For now, I want to discuss a model that I have used in clinical practice for the past decade that addresses both the issues of recovery and whether or not the drug altered state or treating an underlying pathological state is really the issue.  Let me start by saying I think it is irrelevant for the purposes of treatment.  I am first and foremost a clinical psychiatrist and not a researcher and my priority is at all times patient care.   My goal is to treat alterations in a person’s conscious state and restore their level of functioning with medications and/or psychotherapy that have been shown to work.   My goal is also not to introduce any new problems such as sedation, mood changes, rage, perceptual problems, ataxia, false memories, vertigo, or any number of subjective changes commonly seen as "side effects".

I found that the best way to proceed is to have an explicit discussion of the person’s conscious state and whether it has undergone any transformation associated with the reasons why they are seeing me.  I focus on the typical stream of consciousness that occurs each and every day and how it may have changed over the previous weeks or months or years.   I ask about whether or not getting back to that conscious state is a reasonable goal.  I point out that the phenomenology associated with a person's cognitive and emotional changes (2) can be followed in at least two dimensions at once - the psychopathological and the normal.

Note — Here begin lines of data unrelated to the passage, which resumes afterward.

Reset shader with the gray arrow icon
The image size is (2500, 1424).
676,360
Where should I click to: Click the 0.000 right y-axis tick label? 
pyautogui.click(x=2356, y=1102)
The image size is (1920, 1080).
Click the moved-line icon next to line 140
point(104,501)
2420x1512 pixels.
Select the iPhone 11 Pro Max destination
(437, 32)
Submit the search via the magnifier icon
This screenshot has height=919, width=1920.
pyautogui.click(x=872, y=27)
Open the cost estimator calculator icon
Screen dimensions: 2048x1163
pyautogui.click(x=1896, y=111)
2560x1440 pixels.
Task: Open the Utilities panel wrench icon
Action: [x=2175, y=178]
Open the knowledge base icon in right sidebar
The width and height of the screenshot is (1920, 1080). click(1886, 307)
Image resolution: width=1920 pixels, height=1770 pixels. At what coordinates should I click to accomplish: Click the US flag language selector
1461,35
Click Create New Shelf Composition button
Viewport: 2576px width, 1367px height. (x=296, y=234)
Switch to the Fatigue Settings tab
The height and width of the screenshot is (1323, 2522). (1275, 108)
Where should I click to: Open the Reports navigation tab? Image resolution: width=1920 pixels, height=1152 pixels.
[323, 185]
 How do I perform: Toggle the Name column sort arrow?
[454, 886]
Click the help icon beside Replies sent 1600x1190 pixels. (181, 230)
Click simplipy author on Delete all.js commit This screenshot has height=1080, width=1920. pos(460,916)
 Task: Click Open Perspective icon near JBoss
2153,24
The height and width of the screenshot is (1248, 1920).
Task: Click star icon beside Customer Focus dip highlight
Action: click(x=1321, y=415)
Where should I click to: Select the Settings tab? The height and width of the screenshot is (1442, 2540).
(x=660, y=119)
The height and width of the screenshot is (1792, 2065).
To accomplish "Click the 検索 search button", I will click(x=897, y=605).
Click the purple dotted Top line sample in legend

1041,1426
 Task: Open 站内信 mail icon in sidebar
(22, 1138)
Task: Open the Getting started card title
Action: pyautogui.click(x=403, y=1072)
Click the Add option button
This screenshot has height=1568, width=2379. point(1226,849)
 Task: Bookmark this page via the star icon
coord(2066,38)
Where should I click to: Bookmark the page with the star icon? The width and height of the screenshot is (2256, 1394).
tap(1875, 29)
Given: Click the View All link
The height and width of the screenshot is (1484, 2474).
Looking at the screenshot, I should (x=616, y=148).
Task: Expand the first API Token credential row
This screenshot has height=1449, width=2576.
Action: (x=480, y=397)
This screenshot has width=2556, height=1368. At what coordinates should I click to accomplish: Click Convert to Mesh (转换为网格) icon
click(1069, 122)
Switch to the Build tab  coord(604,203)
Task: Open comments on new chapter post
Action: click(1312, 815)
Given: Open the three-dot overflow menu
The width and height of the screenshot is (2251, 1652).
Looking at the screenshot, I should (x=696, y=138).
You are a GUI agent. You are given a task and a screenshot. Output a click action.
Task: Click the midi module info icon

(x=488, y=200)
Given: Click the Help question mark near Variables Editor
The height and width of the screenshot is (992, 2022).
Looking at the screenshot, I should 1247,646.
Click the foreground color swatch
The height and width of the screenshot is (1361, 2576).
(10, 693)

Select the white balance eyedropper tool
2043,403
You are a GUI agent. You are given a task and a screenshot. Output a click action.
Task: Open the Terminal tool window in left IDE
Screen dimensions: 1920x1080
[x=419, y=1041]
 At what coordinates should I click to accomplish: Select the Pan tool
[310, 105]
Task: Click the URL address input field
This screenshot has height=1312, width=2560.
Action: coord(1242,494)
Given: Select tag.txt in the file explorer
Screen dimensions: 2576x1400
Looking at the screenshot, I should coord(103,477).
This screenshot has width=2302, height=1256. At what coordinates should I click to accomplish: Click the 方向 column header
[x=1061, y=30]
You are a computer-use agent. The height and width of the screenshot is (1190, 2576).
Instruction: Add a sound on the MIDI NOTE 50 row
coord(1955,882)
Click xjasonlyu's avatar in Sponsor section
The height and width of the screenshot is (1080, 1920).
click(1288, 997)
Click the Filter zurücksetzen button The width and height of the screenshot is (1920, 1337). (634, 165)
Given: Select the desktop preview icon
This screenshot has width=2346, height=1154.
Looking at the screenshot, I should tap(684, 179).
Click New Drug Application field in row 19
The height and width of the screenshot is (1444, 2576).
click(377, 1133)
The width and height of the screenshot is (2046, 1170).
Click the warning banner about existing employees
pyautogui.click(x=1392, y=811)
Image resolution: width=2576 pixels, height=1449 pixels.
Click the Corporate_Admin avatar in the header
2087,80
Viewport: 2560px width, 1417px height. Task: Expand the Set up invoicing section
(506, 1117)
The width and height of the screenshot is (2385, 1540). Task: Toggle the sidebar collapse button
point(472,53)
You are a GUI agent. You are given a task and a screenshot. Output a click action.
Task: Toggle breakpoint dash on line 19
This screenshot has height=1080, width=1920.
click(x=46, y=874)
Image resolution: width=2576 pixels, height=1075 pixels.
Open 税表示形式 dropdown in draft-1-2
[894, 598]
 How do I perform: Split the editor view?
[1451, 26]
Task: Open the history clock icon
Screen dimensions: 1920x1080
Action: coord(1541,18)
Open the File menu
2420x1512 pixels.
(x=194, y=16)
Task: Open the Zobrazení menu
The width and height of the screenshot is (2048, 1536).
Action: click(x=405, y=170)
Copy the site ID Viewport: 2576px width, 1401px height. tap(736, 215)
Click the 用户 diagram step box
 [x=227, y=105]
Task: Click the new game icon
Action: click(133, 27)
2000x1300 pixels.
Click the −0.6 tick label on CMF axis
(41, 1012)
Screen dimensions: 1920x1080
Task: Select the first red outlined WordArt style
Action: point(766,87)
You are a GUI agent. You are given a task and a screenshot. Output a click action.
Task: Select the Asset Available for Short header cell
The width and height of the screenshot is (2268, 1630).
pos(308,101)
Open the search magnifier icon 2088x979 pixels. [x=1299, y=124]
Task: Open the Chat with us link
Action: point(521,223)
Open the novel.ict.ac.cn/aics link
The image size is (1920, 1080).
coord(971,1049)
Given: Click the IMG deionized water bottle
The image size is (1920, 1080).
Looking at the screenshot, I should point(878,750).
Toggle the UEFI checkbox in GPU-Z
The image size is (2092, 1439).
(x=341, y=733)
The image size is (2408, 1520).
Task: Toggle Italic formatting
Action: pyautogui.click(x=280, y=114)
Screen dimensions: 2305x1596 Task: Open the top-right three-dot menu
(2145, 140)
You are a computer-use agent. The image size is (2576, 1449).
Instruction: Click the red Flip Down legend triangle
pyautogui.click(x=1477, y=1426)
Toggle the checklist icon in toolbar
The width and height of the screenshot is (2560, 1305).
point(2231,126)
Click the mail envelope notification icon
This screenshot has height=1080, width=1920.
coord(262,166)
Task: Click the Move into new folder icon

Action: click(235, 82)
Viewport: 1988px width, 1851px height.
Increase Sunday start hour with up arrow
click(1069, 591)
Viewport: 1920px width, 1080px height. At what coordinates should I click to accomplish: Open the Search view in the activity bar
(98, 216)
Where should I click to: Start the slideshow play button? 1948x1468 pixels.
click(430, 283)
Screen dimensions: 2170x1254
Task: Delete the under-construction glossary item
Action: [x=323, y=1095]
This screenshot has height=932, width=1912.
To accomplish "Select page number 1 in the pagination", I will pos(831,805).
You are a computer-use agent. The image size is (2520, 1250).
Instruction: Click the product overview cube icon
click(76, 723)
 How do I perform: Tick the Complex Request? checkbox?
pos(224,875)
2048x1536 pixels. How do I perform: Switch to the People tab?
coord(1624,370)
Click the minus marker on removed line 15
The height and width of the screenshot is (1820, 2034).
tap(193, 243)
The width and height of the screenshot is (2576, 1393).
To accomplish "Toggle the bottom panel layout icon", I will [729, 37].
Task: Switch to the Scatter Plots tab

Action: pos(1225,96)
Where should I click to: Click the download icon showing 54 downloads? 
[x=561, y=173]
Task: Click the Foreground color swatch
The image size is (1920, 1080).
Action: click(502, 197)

There are obviously problems with my approach. The subjective assessment of a psychopathological state and the subjective assessment of the baseline conscious state are difficult to do and they take time.  There are a large number of markers of psychopathological states but not so many for normal conscious states.  I often end up discussing broad outlines that include the typical stream of consciousness, fantasies, daydreams, defense mechanisms, distracting thoughts and typical thought patterns in certain situations such as driving into work each day.   I also ask about a global assessment and whether at any point during treatment the person feels like their original conscious state has been restored.   It adds another goal to treatment that is focused on restoring the self rather than just treating symptoms.

George Dawson, MD, DFAPA

1: Moncrieff J, Cohen D.  How do psychiatric drugs work?  BMJ. 2009 May 29;338:b1963.

2: Andreasen NC. DSM and the death of phenomenology in america: an example of unintended consequences. Schizophr Bull. 2007 Jan;33(1):108-12. Epub 2006 Dec 7.